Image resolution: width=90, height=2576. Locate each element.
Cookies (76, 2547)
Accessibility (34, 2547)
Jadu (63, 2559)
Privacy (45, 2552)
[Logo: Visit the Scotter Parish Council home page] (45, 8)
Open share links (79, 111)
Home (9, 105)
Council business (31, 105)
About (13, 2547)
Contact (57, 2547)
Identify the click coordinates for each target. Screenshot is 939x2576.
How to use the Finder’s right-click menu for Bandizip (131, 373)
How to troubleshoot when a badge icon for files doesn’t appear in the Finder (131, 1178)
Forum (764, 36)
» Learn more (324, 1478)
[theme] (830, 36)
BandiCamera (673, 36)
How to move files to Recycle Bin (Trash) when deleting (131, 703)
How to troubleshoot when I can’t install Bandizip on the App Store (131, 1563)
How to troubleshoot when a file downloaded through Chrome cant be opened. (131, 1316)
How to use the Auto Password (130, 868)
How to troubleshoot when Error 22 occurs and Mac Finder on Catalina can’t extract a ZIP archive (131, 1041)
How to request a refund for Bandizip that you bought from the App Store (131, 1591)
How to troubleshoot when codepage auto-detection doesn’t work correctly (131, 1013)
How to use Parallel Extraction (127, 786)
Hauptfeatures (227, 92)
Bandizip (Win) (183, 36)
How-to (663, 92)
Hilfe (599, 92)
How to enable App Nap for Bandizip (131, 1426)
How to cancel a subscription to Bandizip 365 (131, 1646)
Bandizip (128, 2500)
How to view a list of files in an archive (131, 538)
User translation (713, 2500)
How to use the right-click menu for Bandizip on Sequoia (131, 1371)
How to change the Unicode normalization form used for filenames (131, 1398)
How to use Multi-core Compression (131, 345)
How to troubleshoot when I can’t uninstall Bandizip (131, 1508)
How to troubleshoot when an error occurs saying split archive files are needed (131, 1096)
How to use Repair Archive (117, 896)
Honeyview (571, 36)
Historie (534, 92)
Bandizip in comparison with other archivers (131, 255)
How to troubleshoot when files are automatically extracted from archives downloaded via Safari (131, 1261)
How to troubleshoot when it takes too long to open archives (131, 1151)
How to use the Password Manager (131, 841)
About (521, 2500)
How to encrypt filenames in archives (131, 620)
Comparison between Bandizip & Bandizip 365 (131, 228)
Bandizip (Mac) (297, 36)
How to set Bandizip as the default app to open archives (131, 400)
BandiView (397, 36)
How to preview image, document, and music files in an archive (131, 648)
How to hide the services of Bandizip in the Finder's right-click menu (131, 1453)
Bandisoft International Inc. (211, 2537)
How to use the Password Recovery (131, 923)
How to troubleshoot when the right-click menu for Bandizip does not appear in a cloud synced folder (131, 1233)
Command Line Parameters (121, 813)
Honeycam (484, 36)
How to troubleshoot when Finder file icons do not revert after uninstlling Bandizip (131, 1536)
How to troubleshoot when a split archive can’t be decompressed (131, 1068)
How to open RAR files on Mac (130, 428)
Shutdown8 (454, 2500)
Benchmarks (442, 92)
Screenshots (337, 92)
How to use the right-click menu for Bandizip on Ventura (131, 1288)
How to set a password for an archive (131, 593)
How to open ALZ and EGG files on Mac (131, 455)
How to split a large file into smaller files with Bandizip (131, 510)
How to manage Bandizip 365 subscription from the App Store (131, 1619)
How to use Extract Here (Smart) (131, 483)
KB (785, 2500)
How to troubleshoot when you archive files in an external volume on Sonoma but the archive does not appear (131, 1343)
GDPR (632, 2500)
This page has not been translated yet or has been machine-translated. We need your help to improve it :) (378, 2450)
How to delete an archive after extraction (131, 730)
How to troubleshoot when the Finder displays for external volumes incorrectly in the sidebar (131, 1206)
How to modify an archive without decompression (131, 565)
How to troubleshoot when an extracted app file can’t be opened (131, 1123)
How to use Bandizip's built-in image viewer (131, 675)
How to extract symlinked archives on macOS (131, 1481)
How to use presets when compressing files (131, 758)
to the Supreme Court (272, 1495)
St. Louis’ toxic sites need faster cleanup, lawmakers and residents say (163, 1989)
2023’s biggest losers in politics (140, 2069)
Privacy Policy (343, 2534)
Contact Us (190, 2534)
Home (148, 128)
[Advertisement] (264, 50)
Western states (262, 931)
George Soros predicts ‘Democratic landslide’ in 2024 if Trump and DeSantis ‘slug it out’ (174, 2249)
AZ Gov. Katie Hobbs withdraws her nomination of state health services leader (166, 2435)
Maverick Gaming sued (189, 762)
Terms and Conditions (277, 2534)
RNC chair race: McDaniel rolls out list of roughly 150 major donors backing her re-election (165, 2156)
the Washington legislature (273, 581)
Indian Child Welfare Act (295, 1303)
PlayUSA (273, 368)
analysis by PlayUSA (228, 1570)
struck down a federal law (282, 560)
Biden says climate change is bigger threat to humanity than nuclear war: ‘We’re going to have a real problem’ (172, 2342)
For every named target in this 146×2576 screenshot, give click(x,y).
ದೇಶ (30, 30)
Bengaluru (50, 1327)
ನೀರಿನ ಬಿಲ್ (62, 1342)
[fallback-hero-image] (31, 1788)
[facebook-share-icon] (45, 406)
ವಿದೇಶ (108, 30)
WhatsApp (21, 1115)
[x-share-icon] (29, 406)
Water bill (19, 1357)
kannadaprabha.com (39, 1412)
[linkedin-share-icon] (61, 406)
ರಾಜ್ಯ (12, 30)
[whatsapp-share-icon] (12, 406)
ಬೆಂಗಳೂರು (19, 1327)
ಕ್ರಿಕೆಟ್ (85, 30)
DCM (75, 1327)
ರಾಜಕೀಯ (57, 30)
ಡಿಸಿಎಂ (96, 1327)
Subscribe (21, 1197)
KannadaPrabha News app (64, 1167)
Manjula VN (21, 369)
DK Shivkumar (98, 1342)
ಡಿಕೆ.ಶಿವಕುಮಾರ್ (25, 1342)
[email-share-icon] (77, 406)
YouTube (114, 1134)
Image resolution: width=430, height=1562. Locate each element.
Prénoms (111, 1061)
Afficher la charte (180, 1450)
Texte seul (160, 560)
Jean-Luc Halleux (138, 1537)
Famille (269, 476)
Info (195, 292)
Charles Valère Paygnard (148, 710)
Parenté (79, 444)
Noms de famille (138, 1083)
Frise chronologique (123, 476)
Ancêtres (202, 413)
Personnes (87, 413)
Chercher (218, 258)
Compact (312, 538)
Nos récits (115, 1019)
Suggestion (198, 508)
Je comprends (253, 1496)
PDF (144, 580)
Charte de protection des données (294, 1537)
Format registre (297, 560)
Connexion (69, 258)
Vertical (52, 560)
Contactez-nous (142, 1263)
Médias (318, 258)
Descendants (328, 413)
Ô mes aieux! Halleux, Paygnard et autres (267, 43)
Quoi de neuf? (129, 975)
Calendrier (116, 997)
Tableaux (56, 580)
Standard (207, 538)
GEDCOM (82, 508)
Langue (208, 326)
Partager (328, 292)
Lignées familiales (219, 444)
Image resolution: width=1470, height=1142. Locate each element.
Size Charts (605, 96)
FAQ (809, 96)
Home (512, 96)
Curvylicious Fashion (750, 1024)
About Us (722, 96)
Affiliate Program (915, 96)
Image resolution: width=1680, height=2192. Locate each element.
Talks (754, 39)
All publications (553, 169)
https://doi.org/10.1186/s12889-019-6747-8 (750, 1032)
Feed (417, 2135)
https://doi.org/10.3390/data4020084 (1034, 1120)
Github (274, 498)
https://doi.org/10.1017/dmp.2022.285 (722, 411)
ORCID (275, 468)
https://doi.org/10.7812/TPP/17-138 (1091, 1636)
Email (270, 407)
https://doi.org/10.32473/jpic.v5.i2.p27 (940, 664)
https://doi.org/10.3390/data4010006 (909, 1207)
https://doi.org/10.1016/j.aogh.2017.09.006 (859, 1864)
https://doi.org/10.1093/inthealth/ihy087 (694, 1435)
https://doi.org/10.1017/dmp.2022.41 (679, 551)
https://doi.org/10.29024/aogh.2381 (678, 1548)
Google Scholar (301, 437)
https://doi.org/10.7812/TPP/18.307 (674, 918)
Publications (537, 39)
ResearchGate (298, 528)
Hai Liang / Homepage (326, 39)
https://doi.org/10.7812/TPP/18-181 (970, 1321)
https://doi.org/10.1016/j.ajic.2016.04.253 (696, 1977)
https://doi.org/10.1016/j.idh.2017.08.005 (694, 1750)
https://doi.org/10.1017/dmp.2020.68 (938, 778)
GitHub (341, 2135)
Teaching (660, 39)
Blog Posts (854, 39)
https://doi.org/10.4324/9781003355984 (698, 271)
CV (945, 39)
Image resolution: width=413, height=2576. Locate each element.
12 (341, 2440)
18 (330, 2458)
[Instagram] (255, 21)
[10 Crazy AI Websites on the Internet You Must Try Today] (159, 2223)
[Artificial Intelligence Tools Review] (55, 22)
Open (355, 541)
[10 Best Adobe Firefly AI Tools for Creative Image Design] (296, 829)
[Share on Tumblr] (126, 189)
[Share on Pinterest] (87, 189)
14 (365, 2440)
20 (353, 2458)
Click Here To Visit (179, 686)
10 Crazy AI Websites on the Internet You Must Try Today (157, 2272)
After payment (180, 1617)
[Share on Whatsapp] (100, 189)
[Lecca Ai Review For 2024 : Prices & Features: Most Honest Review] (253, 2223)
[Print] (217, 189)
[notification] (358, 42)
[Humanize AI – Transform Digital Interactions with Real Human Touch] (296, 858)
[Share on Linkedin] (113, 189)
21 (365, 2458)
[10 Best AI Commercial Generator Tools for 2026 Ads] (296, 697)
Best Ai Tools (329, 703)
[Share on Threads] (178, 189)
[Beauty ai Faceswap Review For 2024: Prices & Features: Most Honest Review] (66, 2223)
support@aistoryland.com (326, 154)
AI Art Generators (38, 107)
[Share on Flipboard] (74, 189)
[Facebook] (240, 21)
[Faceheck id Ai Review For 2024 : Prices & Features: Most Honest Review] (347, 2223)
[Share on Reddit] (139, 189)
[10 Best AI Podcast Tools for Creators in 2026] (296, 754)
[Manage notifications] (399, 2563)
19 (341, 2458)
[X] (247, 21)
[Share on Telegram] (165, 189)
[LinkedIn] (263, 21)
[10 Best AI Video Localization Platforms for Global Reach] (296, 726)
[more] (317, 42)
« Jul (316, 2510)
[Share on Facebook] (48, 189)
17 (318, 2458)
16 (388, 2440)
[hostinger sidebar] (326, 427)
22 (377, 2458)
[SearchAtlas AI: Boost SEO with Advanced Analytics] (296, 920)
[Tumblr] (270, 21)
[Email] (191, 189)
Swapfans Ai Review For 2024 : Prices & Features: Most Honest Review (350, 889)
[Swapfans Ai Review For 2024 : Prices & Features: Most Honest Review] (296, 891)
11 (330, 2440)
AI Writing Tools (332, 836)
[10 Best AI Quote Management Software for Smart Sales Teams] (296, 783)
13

------------------------------------------------------------

#### TASK PROMPT
Taking the records above, retype every line from the one with "Open share links (79, 111)" down to the one with "How to troubleshoot when Error", exactly and with nothing else.

#### SOLVED EXERCISE
Open share links (79, 111)
Home (9, 105)
Council business (31, 105)
About (13, 2547)
Contact (57, 2547)
Identify the click coordinates for each target. Screenshot is 939x2576.
How to use the Finder’s right-click menu for Bandizip (131, 373)
How to troubleshoot when a badge icon for files doesn’t appear in the Finder (131, 1178)
Forum (764, 36)
» Learn more (324, 1478)
[theme] (830, 36)
BandiCamera (673, 36)
How to move files to Recycle Bin (Trash) when deleting (131, 703)
How to troubleshoot when I can’t install Bandizip on the App Store (131, 1563)
How to troubleshoot when a file downloaded through Chrome cant be opened. (131, 1316)
How to use the Auto Password (130, 868)
How to troubleshoot when Error 22 occurs and Mac Finder on Catalina can’t extract a ZIP archive (131, 1041)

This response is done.